William Shakespeare’s play Macbeth

Evil. Immoral. Devious. However way one says it, they all mean the same. People associate these words with dark, sinister feelings that most try to avoid. In William Shakespeare’s play Macbeth, Lady Macbeth may be considered evil or immoral solely on the basis of her actions alone. The full presentation of Lady Macbeth in the play makes the audience react more sympathetically then they otherwise might. First, Lady Macbeth can be considered evil or immoral because she becomes ambitious for power, willing to kill, and assists in and sets up a murder.
Once she learns of the opportunity for her husband to assume the throne as king of Scotland, she immediately becomes obsessed with achieving everything in her power to place Macbeth in the position. She begins to persuade him in murdering the current king, King, Duncan, so he can take the crown. When Macbeth becomes hesitant about this plan, Lady Macbeth questions his manhood and exclaims, “When you durst do it, then you were a man…” (Shakespeare). She insinuates that Macbeth is not a man and will not be a man until he completes the deed. Her persuasive actions and words are examples of how Lady Macbeth may be considered evil in the play.
When Macbeth hesitantly agreed to come through with the murder, Lady Macbeth insists that she will come up with a plan and will find a way to take the blame away from Macbeth. By coming up with the original idea and plan of killing King Duncan, her thoughts alone could prove that Lady Macbeth is immoral. After Macbeth completes the act, Lady Macbeth takes the dagger used to stab King Duncan and places it near the sleeping guards to frame them of the murder. Blaming other people for her and her husband’s actions, and conducting the idea and executing the plan prove the characteristic of evil and her immoral beliefs.

However guilty of being evil and immoral Lady Macbeth might be, her full presentation of character makes the audience react more sympathetically then they otherwise might. William Shakespeare portrays Lady Macbeth as a complete character with two sides to her personality. Unlike the story of Cinderella, in which the audience only sees one side or the evil side of the stepmother, Shakespeare portrays Lady Macbeth in such a way that the audience can see the developed feelings and personality that represent Lady Macbeth as a complete character.
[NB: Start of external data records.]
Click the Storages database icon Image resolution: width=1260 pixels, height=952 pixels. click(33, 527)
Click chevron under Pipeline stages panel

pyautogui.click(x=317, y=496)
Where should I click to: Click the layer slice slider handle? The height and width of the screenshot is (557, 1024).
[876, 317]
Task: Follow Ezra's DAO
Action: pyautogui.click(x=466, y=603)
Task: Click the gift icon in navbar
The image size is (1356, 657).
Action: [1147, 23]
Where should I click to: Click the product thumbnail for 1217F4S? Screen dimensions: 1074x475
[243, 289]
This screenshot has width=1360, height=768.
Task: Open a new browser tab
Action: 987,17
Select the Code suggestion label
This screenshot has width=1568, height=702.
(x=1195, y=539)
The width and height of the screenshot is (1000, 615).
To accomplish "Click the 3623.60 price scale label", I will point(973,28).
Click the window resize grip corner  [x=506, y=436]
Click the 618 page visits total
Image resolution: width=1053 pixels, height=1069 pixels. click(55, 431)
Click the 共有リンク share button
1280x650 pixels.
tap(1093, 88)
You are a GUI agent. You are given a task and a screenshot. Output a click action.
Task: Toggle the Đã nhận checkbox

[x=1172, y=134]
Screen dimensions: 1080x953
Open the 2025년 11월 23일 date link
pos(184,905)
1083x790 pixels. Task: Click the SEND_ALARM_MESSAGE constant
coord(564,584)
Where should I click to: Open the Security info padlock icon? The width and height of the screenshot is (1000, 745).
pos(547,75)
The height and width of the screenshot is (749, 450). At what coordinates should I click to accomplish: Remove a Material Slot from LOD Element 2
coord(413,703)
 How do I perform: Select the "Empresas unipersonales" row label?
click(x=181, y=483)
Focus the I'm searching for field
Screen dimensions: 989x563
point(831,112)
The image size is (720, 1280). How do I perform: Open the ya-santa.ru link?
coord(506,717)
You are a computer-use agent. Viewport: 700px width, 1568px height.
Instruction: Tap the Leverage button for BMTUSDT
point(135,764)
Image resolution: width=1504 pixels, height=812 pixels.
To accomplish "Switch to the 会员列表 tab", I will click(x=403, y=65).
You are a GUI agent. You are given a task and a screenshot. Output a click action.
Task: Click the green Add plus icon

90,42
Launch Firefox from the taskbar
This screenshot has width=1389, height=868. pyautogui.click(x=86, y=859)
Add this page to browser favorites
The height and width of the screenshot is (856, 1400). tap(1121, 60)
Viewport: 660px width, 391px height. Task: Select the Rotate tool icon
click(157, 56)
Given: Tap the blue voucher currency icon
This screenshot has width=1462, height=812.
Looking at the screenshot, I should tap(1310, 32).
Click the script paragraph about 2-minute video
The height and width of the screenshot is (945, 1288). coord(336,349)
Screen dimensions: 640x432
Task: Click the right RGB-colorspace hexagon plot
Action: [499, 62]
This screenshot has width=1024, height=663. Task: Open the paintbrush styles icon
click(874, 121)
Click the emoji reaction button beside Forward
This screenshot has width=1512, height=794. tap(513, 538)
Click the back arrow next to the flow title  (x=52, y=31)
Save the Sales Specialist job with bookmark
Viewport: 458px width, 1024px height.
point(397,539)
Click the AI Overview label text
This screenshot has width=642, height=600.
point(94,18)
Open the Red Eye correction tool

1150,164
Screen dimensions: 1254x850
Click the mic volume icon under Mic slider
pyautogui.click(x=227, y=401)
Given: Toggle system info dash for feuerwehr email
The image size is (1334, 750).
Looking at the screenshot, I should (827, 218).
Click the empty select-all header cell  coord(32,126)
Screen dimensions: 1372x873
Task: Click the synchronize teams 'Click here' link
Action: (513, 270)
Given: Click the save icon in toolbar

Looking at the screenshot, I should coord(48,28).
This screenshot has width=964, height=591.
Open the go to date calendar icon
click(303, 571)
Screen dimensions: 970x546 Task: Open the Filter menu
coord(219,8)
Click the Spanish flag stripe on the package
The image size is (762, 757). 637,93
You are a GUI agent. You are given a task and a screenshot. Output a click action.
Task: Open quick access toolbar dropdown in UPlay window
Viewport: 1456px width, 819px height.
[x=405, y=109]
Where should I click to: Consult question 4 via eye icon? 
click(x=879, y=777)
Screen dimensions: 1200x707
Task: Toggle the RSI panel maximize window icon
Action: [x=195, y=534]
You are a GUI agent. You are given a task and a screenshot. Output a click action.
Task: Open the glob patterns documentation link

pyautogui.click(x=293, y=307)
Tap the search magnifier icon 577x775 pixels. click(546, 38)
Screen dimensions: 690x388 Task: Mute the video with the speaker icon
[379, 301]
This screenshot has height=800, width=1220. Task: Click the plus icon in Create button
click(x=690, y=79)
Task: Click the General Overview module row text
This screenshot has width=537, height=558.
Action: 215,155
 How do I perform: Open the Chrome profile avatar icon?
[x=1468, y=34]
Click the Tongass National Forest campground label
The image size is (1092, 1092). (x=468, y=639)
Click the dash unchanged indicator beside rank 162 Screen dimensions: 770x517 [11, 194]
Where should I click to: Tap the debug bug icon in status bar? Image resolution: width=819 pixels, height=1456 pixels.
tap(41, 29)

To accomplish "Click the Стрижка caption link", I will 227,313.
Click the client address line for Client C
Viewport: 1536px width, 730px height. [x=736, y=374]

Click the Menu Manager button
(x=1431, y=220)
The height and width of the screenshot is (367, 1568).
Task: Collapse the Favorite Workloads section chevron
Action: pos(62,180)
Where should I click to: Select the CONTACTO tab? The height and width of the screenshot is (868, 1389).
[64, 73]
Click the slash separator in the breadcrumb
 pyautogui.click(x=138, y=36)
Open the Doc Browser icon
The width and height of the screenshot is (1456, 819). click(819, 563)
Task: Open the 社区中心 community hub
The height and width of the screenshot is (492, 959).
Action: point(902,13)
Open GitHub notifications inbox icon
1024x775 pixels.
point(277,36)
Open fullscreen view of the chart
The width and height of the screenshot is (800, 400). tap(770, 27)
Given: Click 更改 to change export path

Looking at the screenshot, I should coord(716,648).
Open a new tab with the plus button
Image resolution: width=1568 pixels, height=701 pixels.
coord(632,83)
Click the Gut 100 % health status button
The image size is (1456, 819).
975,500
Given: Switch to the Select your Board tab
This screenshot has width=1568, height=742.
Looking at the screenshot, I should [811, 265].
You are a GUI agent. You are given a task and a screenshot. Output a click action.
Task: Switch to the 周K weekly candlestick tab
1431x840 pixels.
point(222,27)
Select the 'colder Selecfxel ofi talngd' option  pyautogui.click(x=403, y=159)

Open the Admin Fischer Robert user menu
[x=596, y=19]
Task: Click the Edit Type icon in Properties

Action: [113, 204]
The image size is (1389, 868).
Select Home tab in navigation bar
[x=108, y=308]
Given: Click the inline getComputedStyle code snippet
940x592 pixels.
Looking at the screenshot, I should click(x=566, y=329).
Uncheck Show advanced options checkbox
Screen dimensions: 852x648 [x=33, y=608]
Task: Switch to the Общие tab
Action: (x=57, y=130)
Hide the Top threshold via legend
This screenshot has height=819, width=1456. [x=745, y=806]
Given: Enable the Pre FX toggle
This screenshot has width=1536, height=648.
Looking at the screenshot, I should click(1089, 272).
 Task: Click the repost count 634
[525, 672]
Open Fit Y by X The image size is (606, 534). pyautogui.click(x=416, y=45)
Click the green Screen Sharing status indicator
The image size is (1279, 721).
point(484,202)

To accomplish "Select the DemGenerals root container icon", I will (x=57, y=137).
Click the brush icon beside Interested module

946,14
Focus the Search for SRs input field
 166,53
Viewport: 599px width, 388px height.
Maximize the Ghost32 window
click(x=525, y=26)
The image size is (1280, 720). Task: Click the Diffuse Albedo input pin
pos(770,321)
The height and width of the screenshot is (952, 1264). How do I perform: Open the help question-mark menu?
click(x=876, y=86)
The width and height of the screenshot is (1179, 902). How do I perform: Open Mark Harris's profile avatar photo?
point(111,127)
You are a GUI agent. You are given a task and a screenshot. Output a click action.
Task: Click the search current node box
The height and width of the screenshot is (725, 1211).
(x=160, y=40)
This may be why the viewers react more sympathetically towards her actions in the play.
Pursuing this further, when Lady Macbeth begins to feel guilty for her actions, this could be how the audience feels and reacts more sympathetically. After succeeding in his first murder, Macbeth believes that he must kill everyone that poses a threat to him or to taking his newly gained position. However, Lady Macbeth does not want to continue with the murdering and wishes he would stop as well. Her changed perspective on gaining and maintaining power connotes that Lady Macbeth is a complete character and has more feelings then just evil, which enable the viewers to feel sympathy for her.
Towards the end of the play, according to a doctor and a gentlewoman, Lady Macbeth, “rises from her bed [and writes a letter] all the while in a most fast sleep, “(Shakespeare). She begins to sleep walk, perhaps out of guilt or anxiety for the murder she helped commit. The way Shakespeare illustrates her guilt and anxiety to the audience through the hallucinations of “spots of blood” and “smell of blood” could be the reason that they feel more sympathetic towards her character.
In William Shakespeare’s play Macbeth, Lady Macbeth could be considered evil or immoral based solely on her devious actions alone. However, the way Shakespeare portrays her full presentation of character enables the audience to react more sympathetically towards her and her actions than they otherwise might. There is no true definition of evil, as it is merely a matter of morals. What one may consider evil, another one may see as good. Evil is a matter of opinion, not fact.